We are looking for new voices! WSFJ Board: nominations now open!
Our mandate at the World Federation of Science Journalists is to support, promote and advance science journalism across the world. We have made it our business to encourage membership in every part of the world, especially countries in what is known as the Global south, with good reason.
The back story
Science journalism has real, practical and measurable value. Good science journalism informs and enables people to make life-saving and life-altering decisions, whether that’s to have a vaccination or to vote for a party that offers a workable energy plan. The importance of our role of translating science and applied science for large audiences has been starkly illustrated in the last few years.
Just when science desks were closing and budgets for science journalism diminishing, along came a pandemic which needed the brilliant story-telling and understandable framing of concepts of which a creative, experienced science journalist is capable. All too often, shrunken newsrooms across the world, scoured of any experience with serious science, were flung into this crisis, struggling to cope. The consequences are still playing out: the loss of trust in science we’re seeing now is one vital area to which an army of well-funded, experienced and informed science journalists across the world could have made a massive difference — instead of the few valiant souls who did brilliant work against a tidal wave of disinformation.
It is an experience that will happen over and over again in the immediate and foreseeable future: the rapid advances in technology and the accelerating climate and biodiversity crises, with their inevitable companions of wild weather and natural disasters, crop failures, new pathogens and more, ensure that we do, and will, “live in interesting times.”
A huge and largely unearned burden will fall on the people of the Global south – indeed, it is already bowing their shoulders.
Many of these countries have small but fiercely dedicated groups of science journalists, people committed to explaining and critically analyzing science, even when it is not practical for them to earn their full income from this passion. It is our job as the WFSJ to help them face the storm equipped with every possible tool to enable them to do the task before them: tell their audiences the stories of science, in whatever medium and in whatever way, to equip them with knowledge and enable them to make life-changing decisions with some measure of confidence.
Board members need passion and commitment
We are looking for people who clearly understand the vision of how science is woven into daily life and has an impact on everyone, everywhere; we’re looking for people who have a clear sense of what science journalism is, the crucial role that it plays, who have moved way beyond being “science groupies”; science journalists who explain and communicate while holding science, scientists and science policymakers to account, and, in a new twist, while offering evidence-based truths in clever and creative ways to counter disinformation.
We are looking for people who clearly understand the need to support and equip science journalists operating in regions which are far-flung and not richly resourced, regions which have taken and are taking a battering due, in many ways, to the past and present actions of the better-resourced regions of the world. We are one humanity; if one part of the whole suffers, the injury will affect everyone.

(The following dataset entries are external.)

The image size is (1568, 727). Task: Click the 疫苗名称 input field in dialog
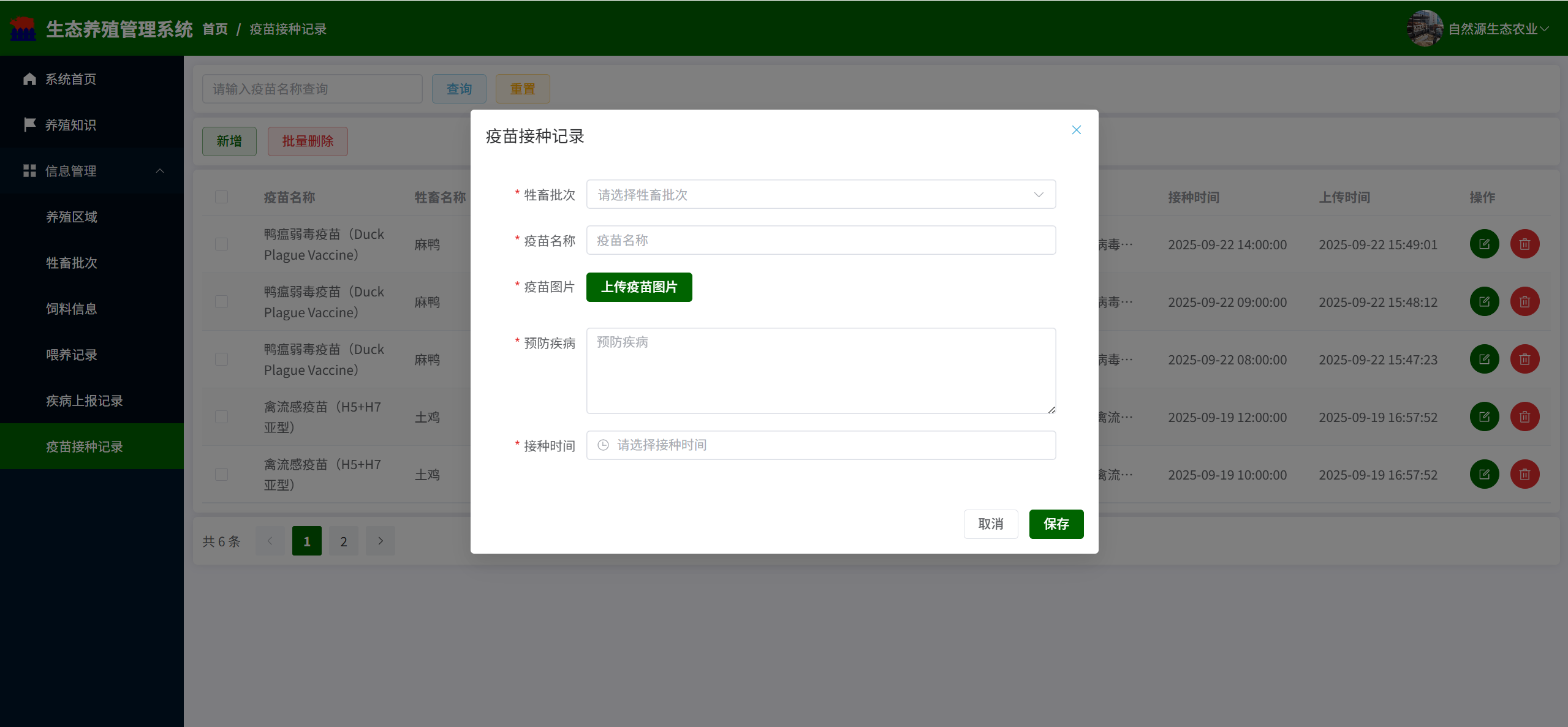[x=820, y=241]
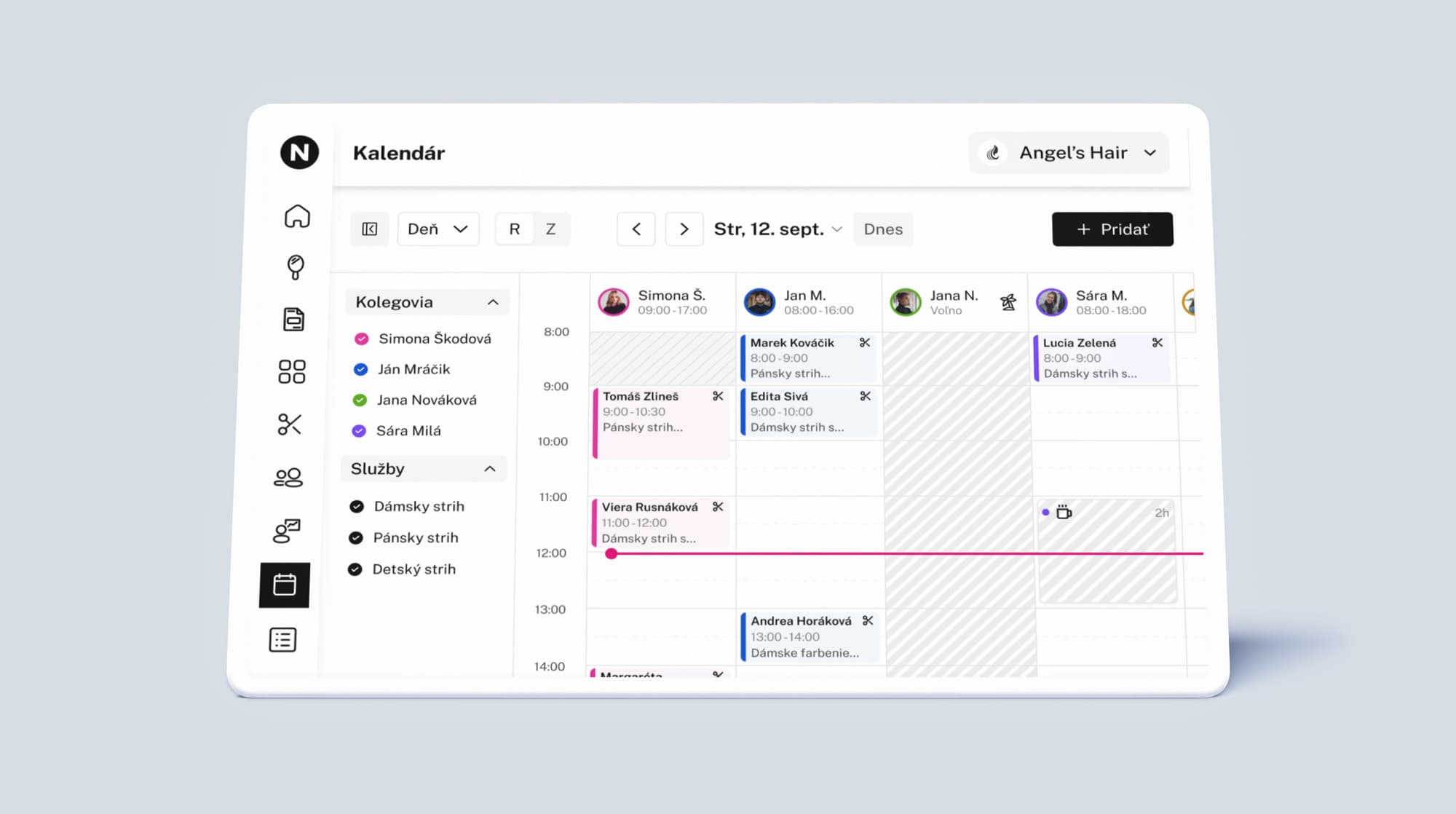Click the coffee break icon in Sára's column
Image resolution: width=1456 pixels, height=814 pixels.
point(1064,513)
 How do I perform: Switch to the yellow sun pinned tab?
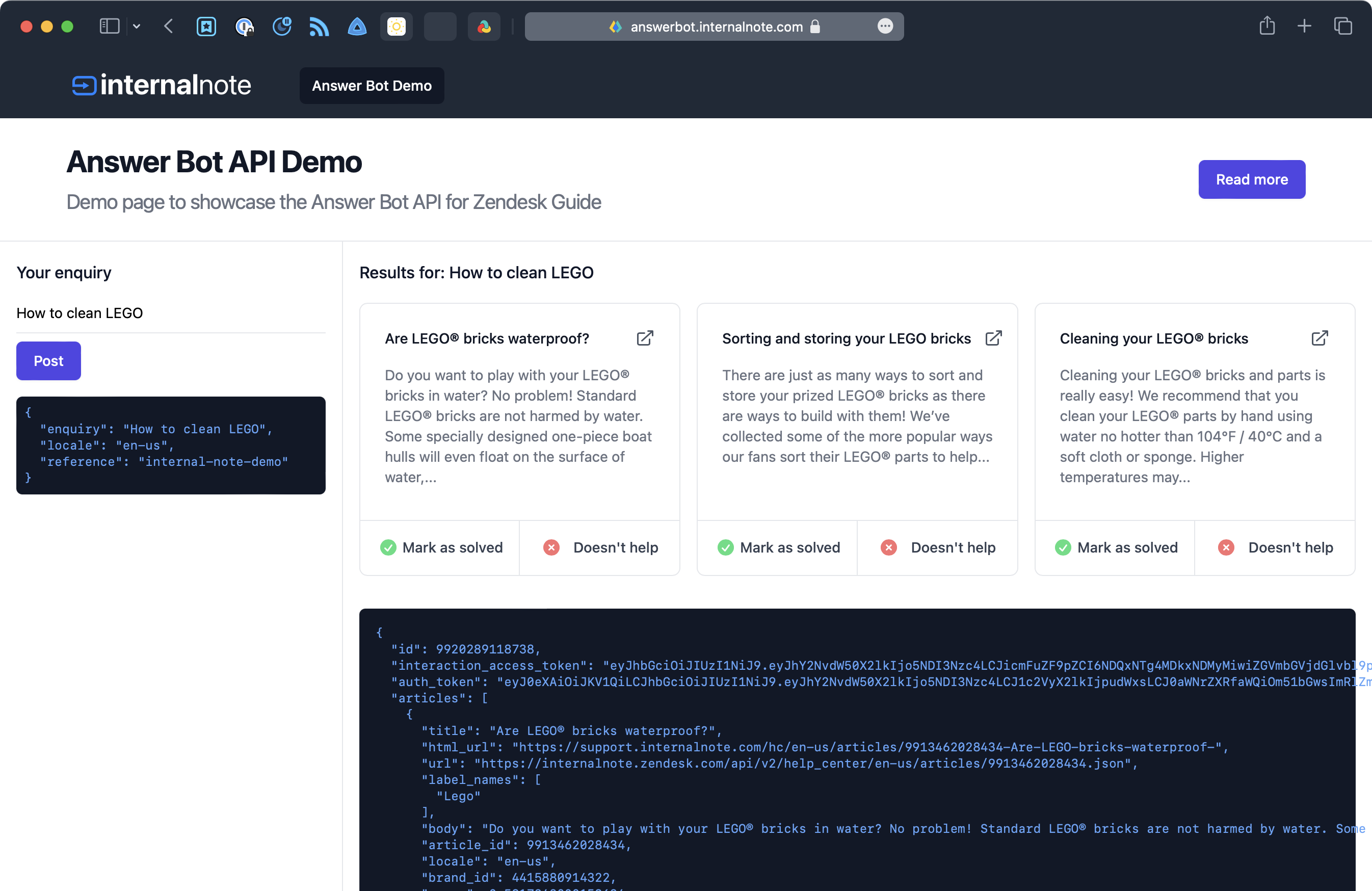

We are looking for people with passion, commitment, selflessness and integrity to serve science journalism and their journalist colleagues rather than themselves.
Roll up your sleeves!
One factor central to the success of the WSFJ is that its Board should be a working body.
Key responsibilities of WFSJ Board members:
Provide strategic leadership to the organisation and actively contribute with professional expertise to support the work; understand key views, values, attitudes and actions important to potential members-to-be; and attract new member associations by triggering their interest and engagement.
Cultivate relationships with corporate and community partners.
Act in the best interest of and be an ambassador for WFSJ towards its members and the community at large, including stakeholders and policy-makers.
Time commitment:
The time commitment is approximately 10 hours per month.
The Board normally meets 6 to 8 times per year, mostly online outside regular working hours.
Each Board Member should contribute to at least one committee, task force or working group.
Board Members are expected to serve two year term 2023 – 2025
How to apply to become a candidate for election:
All candidates should submit a motivation letter explaining why they are interested in becoming a Board member. The letter should demonstrate commitment, time availability and vision, highlighting how their expertise will help the organisation to achieve its goals. We also request a short biography (2 pages max.), two recommendation letters, and a photo.
Additionally, full member associations should submit a signed document stating that the candidate was nominated to serve on the WFSJ Board by the majority of votes. The minutes of that Board meeting should be attached to the document.
Only candidates who submit the full documentation will be eligible for elections.
The WFSJ Board position is non-remunerated.
To provide fairness and equality to all members, elections will be conducted online. Applications from all eligible candidates will be distributed to full members of the WFSJ, who will cast their votes in an electronic secret — ballot election.